DATA SUPPLIED:
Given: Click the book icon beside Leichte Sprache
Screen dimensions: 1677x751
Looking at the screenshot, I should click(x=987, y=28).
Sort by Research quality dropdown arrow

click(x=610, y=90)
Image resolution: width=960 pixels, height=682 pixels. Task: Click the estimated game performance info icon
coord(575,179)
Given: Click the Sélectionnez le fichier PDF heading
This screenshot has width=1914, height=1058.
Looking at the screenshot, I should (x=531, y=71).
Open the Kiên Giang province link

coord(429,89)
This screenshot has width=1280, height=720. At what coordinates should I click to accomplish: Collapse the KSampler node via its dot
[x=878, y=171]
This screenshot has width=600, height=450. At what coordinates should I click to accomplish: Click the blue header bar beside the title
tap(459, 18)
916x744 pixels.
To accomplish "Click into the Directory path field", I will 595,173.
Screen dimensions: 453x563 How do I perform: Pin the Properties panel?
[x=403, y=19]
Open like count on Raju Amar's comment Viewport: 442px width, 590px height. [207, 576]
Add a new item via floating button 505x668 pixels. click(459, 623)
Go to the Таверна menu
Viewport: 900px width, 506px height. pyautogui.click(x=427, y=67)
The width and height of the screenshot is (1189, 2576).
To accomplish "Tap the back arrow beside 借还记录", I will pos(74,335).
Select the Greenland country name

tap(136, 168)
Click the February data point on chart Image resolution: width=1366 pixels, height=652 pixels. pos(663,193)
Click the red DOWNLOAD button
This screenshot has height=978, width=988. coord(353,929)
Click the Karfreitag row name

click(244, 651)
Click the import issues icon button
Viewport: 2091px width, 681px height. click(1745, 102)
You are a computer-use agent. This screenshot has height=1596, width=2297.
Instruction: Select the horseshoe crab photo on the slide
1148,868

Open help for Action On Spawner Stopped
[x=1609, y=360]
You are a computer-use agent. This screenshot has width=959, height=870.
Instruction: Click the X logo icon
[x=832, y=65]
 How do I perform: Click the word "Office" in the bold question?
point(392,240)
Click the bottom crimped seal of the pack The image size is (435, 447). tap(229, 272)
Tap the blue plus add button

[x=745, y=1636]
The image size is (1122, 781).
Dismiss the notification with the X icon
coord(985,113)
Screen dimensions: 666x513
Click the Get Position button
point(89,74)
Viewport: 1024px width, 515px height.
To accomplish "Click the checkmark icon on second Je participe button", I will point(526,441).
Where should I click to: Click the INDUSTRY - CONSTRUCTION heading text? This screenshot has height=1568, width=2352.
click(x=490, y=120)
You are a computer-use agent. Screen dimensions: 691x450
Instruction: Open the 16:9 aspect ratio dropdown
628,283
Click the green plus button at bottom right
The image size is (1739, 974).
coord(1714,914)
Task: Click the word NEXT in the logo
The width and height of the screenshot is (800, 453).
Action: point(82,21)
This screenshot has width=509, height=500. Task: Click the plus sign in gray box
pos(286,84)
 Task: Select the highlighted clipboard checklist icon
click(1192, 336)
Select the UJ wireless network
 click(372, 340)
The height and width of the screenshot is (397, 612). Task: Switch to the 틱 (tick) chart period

PROBLEM DESCRIPTION: Word for word, please print every line from the beginning of the records to the line bearing "Given: Click the Sélectionnez", counting both ends and stopping there.

RESPONSE AREA:
Given: Click the book icon beside Leichte Sprache
Screen dimensions: 1677x751
Looking at the screenshot, I should click(x=987, y=28).
Sort by Research quality dropdown arrow

click(x=610, y=90)
Image resolution: width=960 pixels, height=682 pixels. Task: Click the estimated game performance info icon
coord(575,179)
Given: Click the Sélectionnez le fichier PDF heading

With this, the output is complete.